TASK GOAL -> Some lines in the entries contain the word "computer". Copy all of them.

(Stored data entries)
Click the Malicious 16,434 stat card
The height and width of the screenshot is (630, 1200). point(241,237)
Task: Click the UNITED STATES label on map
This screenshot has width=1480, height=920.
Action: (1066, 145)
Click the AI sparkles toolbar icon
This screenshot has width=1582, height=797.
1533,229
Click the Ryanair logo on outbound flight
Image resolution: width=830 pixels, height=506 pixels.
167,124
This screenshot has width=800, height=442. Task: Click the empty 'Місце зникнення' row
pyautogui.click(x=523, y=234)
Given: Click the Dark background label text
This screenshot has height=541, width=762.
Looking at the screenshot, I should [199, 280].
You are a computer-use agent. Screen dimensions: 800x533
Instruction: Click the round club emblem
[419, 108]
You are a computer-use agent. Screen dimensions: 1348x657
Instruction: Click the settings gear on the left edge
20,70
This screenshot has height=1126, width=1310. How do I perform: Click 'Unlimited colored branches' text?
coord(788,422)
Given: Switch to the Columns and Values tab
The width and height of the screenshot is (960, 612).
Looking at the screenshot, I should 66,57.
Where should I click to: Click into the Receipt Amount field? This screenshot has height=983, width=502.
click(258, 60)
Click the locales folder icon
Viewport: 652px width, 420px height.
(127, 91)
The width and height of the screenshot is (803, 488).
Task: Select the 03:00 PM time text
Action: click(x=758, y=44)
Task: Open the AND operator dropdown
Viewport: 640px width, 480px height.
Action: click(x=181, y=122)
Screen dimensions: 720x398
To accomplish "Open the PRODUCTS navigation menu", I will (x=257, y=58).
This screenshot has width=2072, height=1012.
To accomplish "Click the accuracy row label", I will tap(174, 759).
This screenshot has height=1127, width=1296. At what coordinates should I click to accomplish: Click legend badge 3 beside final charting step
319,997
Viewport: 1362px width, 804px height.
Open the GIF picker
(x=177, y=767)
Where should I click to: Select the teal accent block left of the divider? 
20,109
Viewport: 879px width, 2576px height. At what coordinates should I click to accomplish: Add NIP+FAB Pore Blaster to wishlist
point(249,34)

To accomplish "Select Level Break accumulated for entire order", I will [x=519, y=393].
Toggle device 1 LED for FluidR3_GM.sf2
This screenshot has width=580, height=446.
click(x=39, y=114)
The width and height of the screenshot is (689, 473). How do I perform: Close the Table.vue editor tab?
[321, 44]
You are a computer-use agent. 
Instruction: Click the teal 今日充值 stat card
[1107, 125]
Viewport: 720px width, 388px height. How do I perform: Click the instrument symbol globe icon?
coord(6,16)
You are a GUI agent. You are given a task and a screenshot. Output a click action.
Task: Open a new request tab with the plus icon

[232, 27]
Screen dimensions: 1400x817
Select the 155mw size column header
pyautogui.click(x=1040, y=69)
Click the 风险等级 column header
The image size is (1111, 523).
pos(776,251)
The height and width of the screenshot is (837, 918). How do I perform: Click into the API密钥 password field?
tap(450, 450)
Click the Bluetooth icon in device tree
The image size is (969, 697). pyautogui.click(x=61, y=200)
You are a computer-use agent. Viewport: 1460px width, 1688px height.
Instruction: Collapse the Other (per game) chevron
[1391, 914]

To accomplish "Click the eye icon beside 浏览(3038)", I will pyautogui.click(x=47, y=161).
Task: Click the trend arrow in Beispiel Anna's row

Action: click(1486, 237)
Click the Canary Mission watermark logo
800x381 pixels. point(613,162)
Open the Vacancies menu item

TASK OUTPUT ->
You are a computer-use agent. Screen dimensions: 800x533
You are a computer-use agent. Screen dimensions: 1348x657
You are a computer-use agent. 
You are a computer-use agent. Viewport: 1460px width, 1688px height.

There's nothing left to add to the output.